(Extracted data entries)

+-------+

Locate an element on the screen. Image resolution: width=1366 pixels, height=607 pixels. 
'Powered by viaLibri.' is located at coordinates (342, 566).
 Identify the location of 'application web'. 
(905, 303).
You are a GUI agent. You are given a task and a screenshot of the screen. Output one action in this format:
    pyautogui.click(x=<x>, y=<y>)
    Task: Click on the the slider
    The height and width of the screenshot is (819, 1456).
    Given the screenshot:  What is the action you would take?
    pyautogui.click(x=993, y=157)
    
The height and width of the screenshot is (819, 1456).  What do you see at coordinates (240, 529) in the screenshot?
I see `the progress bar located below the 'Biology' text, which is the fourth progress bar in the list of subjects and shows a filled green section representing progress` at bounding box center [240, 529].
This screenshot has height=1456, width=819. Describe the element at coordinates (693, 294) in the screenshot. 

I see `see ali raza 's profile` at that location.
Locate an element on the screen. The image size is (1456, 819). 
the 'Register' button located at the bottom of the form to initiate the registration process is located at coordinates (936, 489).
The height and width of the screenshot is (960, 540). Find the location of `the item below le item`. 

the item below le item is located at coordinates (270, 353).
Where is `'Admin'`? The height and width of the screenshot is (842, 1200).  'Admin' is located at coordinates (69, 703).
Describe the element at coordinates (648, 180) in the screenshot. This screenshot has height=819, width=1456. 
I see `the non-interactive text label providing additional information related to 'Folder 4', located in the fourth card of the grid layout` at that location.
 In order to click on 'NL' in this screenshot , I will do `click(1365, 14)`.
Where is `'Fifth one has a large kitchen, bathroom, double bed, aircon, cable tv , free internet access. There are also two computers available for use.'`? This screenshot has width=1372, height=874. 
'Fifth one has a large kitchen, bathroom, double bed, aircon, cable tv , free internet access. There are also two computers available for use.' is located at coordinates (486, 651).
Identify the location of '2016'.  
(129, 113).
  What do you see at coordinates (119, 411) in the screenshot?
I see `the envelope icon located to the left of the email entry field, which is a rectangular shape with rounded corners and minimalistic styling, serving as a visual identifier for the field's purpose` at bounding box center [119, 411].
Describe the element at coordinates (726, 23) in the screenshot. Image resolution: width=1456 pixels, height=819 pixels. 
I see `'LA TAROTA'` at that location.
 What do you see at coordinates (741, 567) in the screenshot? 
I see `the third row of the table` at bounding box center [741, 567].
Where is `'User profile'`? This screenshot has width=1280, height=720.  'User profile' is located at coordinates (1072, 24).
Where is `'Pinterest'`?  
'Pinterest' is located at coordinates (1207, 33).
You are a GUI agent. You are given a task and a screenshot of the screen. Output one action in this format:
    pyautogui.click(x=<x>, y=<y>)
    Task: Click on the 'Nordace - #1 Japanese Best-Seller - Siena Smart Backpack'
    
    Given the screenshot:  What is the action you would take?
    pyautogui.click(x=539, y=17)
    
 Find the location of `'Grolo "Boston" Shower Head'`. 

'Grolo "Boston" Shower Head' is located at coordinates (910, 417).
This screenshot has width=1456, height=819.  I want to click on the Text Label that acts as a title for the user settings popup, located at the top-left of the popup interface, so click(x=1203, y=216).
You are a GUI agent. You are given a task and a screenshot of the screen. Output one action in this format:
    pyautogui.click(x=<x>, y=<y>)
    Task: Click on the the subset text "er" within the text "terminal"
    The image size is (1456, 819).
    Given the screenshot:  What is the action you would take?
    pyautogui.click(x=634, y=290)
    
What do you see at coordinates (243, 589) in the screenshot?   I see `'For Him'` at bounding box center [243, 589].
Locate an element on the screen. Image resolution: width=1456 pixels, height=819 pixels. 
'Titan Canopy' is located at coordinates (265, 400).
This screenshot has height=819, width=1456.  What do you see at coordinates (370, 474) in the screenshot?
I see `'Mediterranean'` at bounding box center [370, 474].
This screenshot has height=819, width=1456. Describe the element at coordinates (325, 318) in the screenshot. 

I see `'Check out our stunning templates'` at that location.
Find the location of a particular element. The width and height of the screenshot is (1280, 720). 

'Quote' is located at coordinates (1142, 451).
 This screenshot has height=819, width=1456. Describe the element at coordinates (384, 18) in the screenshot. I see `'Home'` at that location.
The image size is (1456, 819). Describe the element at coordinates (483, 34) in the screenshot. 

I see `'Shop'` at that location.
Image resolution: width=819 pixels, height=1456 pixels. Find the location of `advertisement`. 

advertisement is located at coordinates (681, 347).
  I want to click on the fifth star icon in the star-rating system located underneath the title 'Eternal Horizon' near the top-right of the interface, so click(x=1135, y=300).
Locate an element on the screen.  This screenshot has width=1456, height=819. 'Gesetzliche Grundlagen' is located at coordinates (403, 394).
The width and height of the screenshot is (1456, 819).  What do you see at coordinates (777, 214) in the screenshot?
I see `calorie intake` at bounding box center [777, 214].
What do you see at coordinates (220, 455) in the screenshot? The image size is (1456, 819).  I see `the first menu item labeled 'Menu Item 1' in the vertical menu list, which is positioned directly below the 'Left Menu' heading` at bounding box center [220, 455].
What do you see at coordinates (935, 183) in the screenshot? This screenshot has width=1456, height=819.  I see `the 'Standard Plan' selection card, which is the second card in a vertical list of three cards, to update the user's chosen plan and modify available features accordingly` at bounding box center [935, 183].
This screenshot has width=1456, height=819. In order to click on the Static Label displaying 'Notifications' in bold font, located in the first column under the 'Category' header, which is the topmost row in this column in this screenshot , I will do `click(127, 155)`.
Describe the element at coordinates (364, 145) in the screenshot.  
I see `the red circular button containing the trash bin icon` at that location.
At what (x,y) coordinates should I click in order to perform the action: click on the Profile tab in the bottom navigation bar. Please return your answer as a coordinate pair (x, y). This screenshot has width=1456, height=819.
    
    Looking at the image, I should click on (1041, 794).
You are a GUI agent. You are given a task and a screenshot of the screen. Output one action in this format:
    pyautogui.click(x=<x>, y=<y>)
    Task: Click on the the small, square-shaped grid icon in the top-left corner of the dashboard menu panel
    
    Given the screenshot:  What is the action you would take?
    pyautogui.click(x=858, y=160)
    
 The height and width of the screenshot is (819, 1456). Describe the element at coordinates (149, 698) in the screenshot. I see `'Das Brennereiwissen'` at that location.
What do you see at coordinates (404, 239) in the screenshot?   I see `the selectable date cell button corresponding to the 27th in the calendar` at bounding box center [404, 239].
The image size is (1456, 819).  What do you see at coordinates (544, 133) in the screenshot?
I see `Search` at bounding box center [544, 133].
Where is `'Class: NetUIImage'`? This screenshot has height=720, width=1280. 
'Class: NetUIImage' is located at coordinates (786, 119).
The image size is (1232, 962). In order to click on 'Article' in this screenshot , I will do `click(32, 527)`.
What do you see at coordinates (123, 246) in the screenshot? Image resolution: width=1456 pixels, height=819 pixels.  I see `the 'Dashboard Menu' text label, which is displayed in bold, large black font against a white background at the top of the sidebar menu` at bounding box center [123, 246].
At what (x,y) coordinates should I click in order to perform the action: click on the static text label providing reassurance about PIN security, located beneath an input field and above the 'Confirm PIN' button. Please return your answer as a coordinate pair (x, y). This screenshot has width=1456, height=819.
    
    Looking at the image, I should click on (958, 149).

+-------+

→ **Task description**: Please arrange every line of the material above as a Markdown table with two columns, Row and Line. Give each line a row number and leave out blank lines.

→ **Result**:
| Row | Line |
|---|---|
| 1 | Locate an element on the screen. Image resolution: width=1366 pixels, height=607 pixels.  |
| 2 | 'Powered by viaLibri.' is located at coordinates (342, 566). |
| 3 |  Identify the location of 'application web'.  |
| 4 | (905, 303). |
| 5 | You are a GUI agent. You are given a task and a screenshot of the screen. Output one action in this format: |
| 6 |     pyautogui.click(x=<x>, y=<y>) |
| 7 |     Task: Click on the the slider |
| 8 |     The height and width of the screenshot is (819, 1456). |
| 9 |     Given the screenshot:  What is the action you would take? |
| 10 |     pyautogui.click(x=993, y=157) |
| 11 | The height and width of the screenshot is (819, 1456).  What do you see at coordinates (240, 529) in the screenshot? |
| 12 | I see `the progress bar located below the 'Biology' text, which is the fourth progress bar in the list of subjects and shows a filled green section representing progress` at bounding box center [240, 529]. |
| 13 | This screenshot has height=1456, width=819. Describe the element at coordinates (693, 294) in the screenshot.  |
| 14 | I see `see ali raza 's profile` at that location. |
| 15 | Locate an element on the screen. The image size is (1456, 819).  |
| 16 | the 'Register' button located at the bottom of the form to initiate the registration process is located at coordinates (936, 489). |
| 17 | The height and width of the screenshot is (960, 540). Find the location of `the item below le item`.  |
| 18 | the item below le item is located at coordinates (270, 353). |
| 19 | Where is `'Admin'`? The height and width of the screenshot is (842, 1200).  'Admin' is located at coordinates (69, 703). |
| 20 | Describe the element at coordinates (648, 180) in the screenshot. This screenshot has height=819, width=1456.  |
| 21 | I see `the non-interactive text label providing additional information related to 'Folder 4', located in the fourth card of the grid layout` at that location. |
| 22 |  In order to click on 'NL' in this screenshot , I will do `click(1365, 14)`. |
| 23 | Where is `'Fifth one has a large kitchen, bathroom, double bed, aircon, cable tv , free internet access. There are also two computers available for use.'`? This screenshot has width=1372, height=874.  |
| 24 | 'Fifth one has a large kitchen, bathroom, double bed, aircon, cable tv , free internet access. There are also two computers available for use.' is located at coordinates (486, 651). |
| 25 | Identify the location of '2016'.   |
| 26 | (129, 113). |
| 27 |   What do you see at coordinates (119, 411) in the screenshot? |
| 28 | I see `the envelope icon located to the left of the email entry field, which is a rectangular shape with rounded corners and minimalistic styling, serving as a visual identifier for the field's purpose` at bounding box center [119, 411]. |
| 29 | Describe the element at coordinates (726, 23) in the screenshot. Image resolution: width=1456 pixels, height=819 pixels.  |
| 30 | I see `'LA TAROTA'` at that location. |
| 31 |  What do you see at coordinates (741, 567) in the screenshot?  |
| 32 | I see `the third row of the table` at bounding box center [741, 567]. |
| 33 | Where is `'User profile'`? This screenshot has width=1280, height=720.  'User profile' is located at coordinates (1072, 24). |
| 34 | Where is `'Pinterest'`?   |
| 35 | 'Pinterest' is located at coordinates (1207, 33). |
| 36 | You are a GUI agent. You are given a task and a screenshot of the screen. Output one action in this format: |
| 37 |     pyautogui.click(x=<x>, y=<y>) |
| 38 |     Task: Click on the 'Nordace - #1 Japanese Best-Seller - Siena Smart Backpack' |
| 39 |     Given the screenshot:  What is the action you would take? |
| 40 |     pyautogui.click(x=539, y=17) |
| 41 |  Find the location of `'Grolo "Boston" Shower Head'`.  |
| 42 | 'Grolo "Boston" Shower Head' is located at coordinates (910, 417). |
| 43 | This screenshot has width=1456, height=819.  I want to click on the Text Label that acts as a title for the user settings popup, located at the top-left of the popup interface, so click(x=1203, y=216). |
| 44 | You are a GUI agent. You are given a task and a screenshot of the screen. Output one action in this format: |
| 45 |     pyautogui.click(x=<x>, y=<y>) |
| 46 |     Task: Click on the the subset text "er" within the text "terminal" |
| 47 |     The image size is (1456, 819). |
| 48 |     Given the screenshot:  What is the action you would take? |
| 49 |     pyautogui.click(x=634, y=290) |
| 50 | What do you see at coordinates (243, 589) in the screenshot?   I see `'For Him'` at bounding box center [243, 589]. |
| 51 | Locate an element on the screen. Image resolution: width=1456 pixels, height=819 pixels.  |
| 52 | 'Titan Canopy' is located at coordinates (265, 400). |
| 53 | This screenshot has height=819, width=1456.  What do you see at coordinates (370, 474) in the screenshot? |
| 54 | I see `'Mediterranean'` at bounding box center [370, 474]. |
| 55 | This screenshot has height=819, width=1456. Describe the element at coordinates (325, 318) in the screenshot.  |
| 56 | I see `'Check out our stunning templates'` at that location. |
| 57 | Find the location of a particular element. The width and height of the screenshot is (1280, 720).  |
| 58 | 'Quote' is located at coordinates (1142, 451). |
| 59 |  This screenshot has height=819, width=1456. Describe the element at coordinates (384, 18) in the screenshot. I see `'Home'` at that location. |
| 60 | The image size is (1456, 819). Describe the element at coordinates (483, 34) in the screenshot.  |
| 61 | I see `'Shop'` at that location. |
| 62 | Image resolution: width=819 pixels, height=1456 pixels. Find the location of `advertisement`.  |
| 63 | advertisement is located at coordinates (681, 347). |
| 64 |   I want to click on the fifth star icon in the star-rating system located underneath the title 'Eternal Horizon' near the top-right of the interface, so click(x=1135, y=300). |
| 65 | Locate an element on the screen.  This screenshot has width=1456, height=819. 'Gesetzliche Grundlagen' is located at coordinates (403, 394). |
| 66 | The width and height of the screenshot is (1456, 819).  What do you see at coordinates (777, 214) in the screenshot? |
| 67 | I see `calorie intake` at bounding box center [777, 214]. |
| 68 | What do you see at coordinates (220, 455) in the screenshot? The image size is (1456, 819).  I see `the first menu item labeled 'Menu Item 1' in the vertical menu list, which is positioned directly below the 'Left Menu' heading` at bounding box center [220, 455]. |
| 69 | What do you see at coordinates (935, 183) in the screenshot? This screenshot has width=1456, height=819.  I see `the 'Standard Plan' selection card, which is the second card in a vertical list of three cards, to update the user's chosen plan and modify available features accordingly` at bounding box center [935, 183]. |
| 70 | This screenshot has width=1456, height=819. In order to click on the Static Label displaying 'Notifications' in bold font, located in the first column under the 'Category' header, which is the topmost row in this column in this screenshot , I will do `click(127, 155)`. |
| 71 | Describe the element at coordinates (364, 145) in the screenshot.   |
| 72 | I see `the red circular button containing the trash bin icon` at that location. |
| 73 | At what (x,y) coordinates should I click in order to perform the action: click on the Profile tab in the bottom navigation bar. Please return your answer as a coordinate pair (x, y). This screenshot has width=1456, height=819. |
| 74 |     Looking at the image, I should click on (1041, 794). |
| 75 | You are a GUI agent. You are given a task and a screenshot of the screen. Output one action in this format: |
| 76 |     pyautogui.click(x=<x>, y=<y>) |
| 77 |     Task: Click on the the small, square-shaped grid icon in the top-left corner of the dashboard menu panel |
| 78 |     Given the screenshot:  What is the action you would take? |
| 79 |     pyautogui.click(x=858, y=160) |
| 80 |  The height and width of the screenshot is (819, 1456). Describe the element at coordinates (149, 698) in the screenshot. I see `'Das Brennereiwissen'` at that location. |
| 81 | What do you see at coordinates (404, 239) in the screenshot?   I see `the selectable date cell button corresponding to the 27th in the calendar` at bounding box center [404, 239]. |
| 82 | The image size is (1456, 819).  What do you see at coordinates (544, 133) in the screenshot? |
| 83 | I see `Search` at bounding box center [544, 133]. |
| 84 | Where is `'Class: NetUIImage'`? This screenshot has height=720, width=1280.  |
| 85 | 'Class: NetUIImage' is located at coordinates (786, 119). |
| 86 | The image size is (1232, 962). In order to click on 'Article' in this screenshot , I will do `click(32, 527)`. |
| 87 | What do you see at coordinates (123, 246) in the screenshot? Image resolution: width=1456 pixels, height=819 pixels.  I see `the 'Dashboard Menu' text label, which is displayed in bold, large black font against a white background at the top of the sidebar menu` at bounding box center [123, 246]. |
| 88 | At what (x,y) coordinates should I click in order to perform the action: click on the static text label providing reassurance about PIN security, located beneath an input field and above the 'Confirm PIN' button. Please return your answer as a coordinate pair (x, y). This screenshot has width=1456, height=819. |
| 89 |     Looking at the image, I should click on (958, 149). |